(Pixel coordinate grounding data)
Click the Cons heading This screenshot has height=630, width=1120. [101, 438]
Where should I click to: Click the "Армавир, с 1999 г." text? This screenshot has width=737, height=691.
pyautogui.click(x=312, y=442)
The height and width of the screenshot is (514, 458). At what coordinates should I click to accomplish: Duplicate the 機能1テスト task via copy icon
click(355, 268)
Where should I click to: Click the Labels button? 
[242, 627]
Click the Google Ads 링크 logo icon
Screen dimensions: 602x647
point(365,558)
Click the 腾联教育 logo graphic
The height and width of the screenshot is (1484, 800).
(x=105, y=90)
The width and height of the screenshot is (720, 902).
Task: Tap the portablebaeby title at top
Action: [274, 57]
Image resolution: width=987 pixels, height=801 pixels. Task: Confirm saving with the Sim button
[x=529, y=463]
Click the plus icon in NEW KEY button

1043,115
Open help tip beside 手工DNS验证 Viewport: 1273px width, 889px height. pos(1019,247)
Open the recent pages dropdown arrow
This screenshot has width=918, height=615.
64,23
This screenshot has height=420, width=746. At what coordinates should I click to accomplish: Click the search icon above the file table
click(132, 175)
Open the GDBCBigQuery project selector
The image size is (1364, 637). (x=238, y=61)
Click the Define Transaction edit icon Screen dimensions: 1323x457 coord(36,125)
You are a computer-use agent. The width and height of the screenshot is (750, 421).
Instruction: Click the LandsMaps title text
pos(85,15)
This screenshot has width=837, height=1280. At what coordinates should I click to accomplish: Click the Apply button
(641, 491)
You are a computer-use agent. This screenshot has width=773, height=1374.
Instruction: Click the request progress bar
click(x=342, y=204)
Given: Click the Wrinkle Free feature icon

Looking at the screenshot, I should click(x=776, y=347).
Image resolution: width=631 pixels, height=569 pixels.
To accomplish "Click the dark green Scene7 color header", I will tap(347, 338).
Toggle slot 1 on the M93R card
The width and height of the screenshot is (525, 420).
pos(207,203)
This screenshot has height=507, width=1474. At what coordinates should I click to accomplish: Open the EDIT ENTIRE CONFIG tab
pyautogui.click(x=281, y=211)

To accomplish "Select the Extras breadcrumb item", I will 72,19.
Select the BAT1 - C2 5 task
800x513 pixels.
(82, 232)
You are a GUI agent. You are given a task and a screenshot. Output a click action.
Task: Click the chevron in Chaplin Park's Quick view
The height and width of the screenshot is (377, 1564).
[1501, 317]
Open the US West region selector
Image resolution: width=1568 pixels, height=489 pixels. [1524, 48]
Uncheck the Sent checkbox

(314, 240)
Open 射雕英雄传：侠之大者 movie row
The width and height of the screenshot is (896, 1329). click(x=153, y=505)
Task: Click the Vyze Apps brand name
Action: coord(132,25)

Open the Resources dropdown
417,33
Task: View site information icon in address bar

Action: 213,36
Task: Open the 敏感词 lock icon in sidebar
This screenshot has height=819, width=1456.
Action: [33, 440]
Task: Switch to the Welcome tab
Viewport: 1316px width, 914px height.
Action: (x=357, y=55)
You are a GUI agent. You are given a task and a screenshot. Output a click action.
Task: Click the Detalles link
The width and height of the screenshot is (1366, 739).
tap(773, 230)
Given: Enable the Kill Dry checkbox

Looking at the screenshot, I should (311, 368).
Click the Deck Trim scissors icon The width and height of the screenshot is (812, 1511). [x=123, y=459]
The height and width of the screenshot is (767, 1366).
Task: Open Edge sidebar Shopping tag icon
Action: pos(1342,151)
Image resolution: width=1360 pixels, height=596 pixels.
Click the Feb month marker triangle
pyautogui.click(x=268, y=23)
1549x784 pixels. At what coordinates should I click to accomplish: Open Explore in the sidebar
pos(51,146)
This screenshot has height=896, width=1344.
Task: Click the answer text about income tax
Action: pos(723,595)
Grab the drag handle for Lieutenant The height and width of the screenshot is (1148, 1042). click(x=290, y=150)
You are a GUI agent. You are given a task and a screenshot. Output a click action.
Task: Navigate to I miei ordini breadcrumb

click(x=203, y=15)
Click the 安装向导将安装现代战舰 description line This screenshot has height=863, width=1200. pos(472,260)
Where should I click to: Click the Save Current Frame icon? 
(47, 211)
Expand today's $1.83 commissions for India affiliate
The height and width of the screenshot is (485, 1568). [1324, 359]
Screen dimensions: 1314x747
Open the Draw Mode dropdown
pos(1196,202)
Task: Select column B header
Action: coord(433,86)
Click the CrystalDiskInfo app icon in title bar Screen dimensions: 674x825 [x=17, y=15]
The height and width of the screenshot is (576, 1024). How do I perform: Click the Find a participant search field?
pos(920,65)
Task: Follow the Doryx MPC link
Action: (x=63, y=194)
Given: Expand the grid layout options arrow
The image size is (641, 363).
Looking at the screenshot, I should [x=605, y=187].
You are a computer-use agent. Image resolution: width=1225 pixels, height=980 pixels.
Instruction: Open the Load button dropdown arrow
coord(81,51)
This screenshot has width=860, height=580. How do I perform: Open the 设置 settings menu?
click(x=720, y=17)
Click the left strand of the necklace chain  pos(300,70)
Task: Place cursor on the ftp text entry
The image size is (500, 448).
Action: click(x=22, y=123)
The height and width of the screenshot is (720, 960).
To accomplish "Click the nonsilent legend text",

Task goal:
Please return the data above in full, without altering a single line.

Output for this task:
Click the Cons heading This screenshot has height=630, width=1120. [101, 438]
Where should I click to: Click the "Армавир, с 1999 г." text? This screenshot has width=737, height=691.
pyautogui.click(x=312, y=442)
The height and width of the screenshot is (514, 458). At what coordinates should I click to accomplish: Duplicate the 機能1テスト task via copy icon
click(355, 268)
Where should I click to: Click the Labels button? 
[242, 627]
Click the Google Ads 링크 logo icon
Screen dimensions: 602x647
point(365,558)
Click the 腾联教育 logo graphic
The height and width of the screenshot is (1484, 800).
(x=105, y=90)
The width and height of the screenshot is (720, 902).
Task: Tap the portablebaeby title at top
Action: [274, 57]
Image resolution: width=987 pixels, height=801 pixels. Task: Confirm saving with the Sim button
[x=529, y=463]
Click the plus icon in NEW KEY button

1043,115
Open help tip beside 手工DNS验证 Viewport: 1273px width, 889px height. pos(1019,247)
Open the recent pages dropdown arrow
This screenshot has width=918, height=615.
64,23
This screenshot has height=420, width=746. At what coordinates should I click to accomplish: Click the search icon above the file table
click(132, 175)
Open the GDBCBigQuery project selector
The image size is (1364, 637). (x=238, y=61)
Click the Define Transaction edit icon Screen dimensions: 1323x457 coord(36,125)
You are a computer-use agent. The width and height of the screenshot is (750, 421).
Instruction: Click the LandsMaps title text
pos(85,15)
This screenshot has width=837, height=1280. At what coordinates should I click to accomplish: Click the Apply button
(641, 491)
You are a computer-use agent. This screenshot has width=773, height=1374.
Instruction: Click the request progress bar
click(x=342, y=204)
Given: Click the Wrinkle Free feature icon

Looking at the screenshot, I should click(x=776, y=347).
Image resolution: width=631 pixels, height=569 pixels.
To accomplish "Click the dark green Scene7 color header", I will tap(347, 338).
Toggle slot 1 on the M93R card
The width and height of the screenshot is (525, 420).
pos(207,203)
This screenshot has height=507, width=1474. At what coordinates should I click to accomplish: Open the EDIT ENTIRE CONFIG tab
pyautogui.click(x=281, y=211)

To accomplish "Select the Extras breadcrumb item", I will 72,19.
Select the BAT1 - C2 5 task
800x513 pixels.
(82, 232)
You are a GUI agent. You are given a task and a screenshot. Output a click action.
Task: Click the chevron in Chaplin Park's Quick view
The height and width of the screenshot is (377, 1564).
[1501, 317]
Open the US West region selector
Image resolution: width=1568 pixels, height=489 pixels. [1524, 48]
Uncheck the Sent checkbox

(314, 240)
Open 射雕英雄传：侠之大者 movie row
The width and height of the screenshot is (896, 1329). click(x=153, y=505)
Task: Click the Vyze Apps brand name
Action: coord(132,25)

Open the Resources dropdown
417,33
Task: View site information icon in address bar

Action: 213,36
Task: Open the 敏感词 lock icon in sidebar
This screenshot has height=819, width=1456.
Action: [33, 440]
Task: Switch to the Welcome tab
Viewport: 1316px width, 914px height.
Action: (x=357, y=55)
You are a GUI agent. You are given a task and a screenshot. Output a click action.
Task: Click the Detalles link
The width and height of the screenshot is (1366, 739).
tap(773, 230)
Given: Enable the Kill Dry checkbox

Looking at the screenshot, I should (311, 368).
Click the Deck Trim scissors icon The width and height of the screenshot is (812, 1511). [x=123, y=459]
The height and width of the screenshot is (767, 1366).
Task: Open Edge sidebar Shopping tag icon
Action: pos(1342,151)
Image resolution: width=1360 pixels, height=596 pixels.
Click the Feb month marker triangle
pyautogui.click(x=268, y=23)
1549x784 pixels. At what coordinates should I click to accomplish: Open Explore in the sidebar
pos(51,146)
This screenshot has height=896, width=1344.
Task: Click the answer text about income tax
Action: pos(723,595)
Grab the drag handle for Lieutenant The height and width of the screenshot is (1148, 1042). click(x=290, y=150)
You are a GUI agent. You are given a task and a screenshot. Output a click action.
Task: Navigate to I miei ordini breadcrumb

click(x=203, y=15)
Click the 安装向导将安装现代战舰 description line This screenshot has height=863, width=1200. pos(472,260)
Where should I click to: Click the Save Current Frame icon? 
(47, 211)
Expand today's $1.83 commissions for India affiliate
The height and width of the screenshot is (485, 1568). [1324, 359]
Screen dimensions: 1314x747
Open the Draw Mode dropdown
pos(1196,202)
Task: Select column B header
Action: coord(433,86)
Click the CrystalDiskInfo app icon in title bar Screen dimensions: 674x825 [x=17, y=15]
The height and width of the screenshot is (576, 1024). How do I perform: Click the Find a participant search field?
pos(920,65)
Task: Follow the Doryx MPC link
Action: (x=63, y=194)
Given: Expand the grid layout options arrow
The image size is (641, 363).
Looking at the screenshot, I should [x=605, y=187].
You are a computer-use agent. Image resolution: width=1225 pixels, height=980 pixels.
Instruction: Open the Load button dropdown arrow
coord(81,51)
This screenshot has width=860, height=580. How do I perform: Open the 设置 settings menu?
click(x=720, y=17)
Click the left strand of the necklace chain  pos(300,70)
Task: Place cursor on the ftp text entry
The image size is (500, 448).
Action: click(x=22, y=123)
The height and width of the screenshot is (720, 960).
To accomplish "Click the nonsilent legend text",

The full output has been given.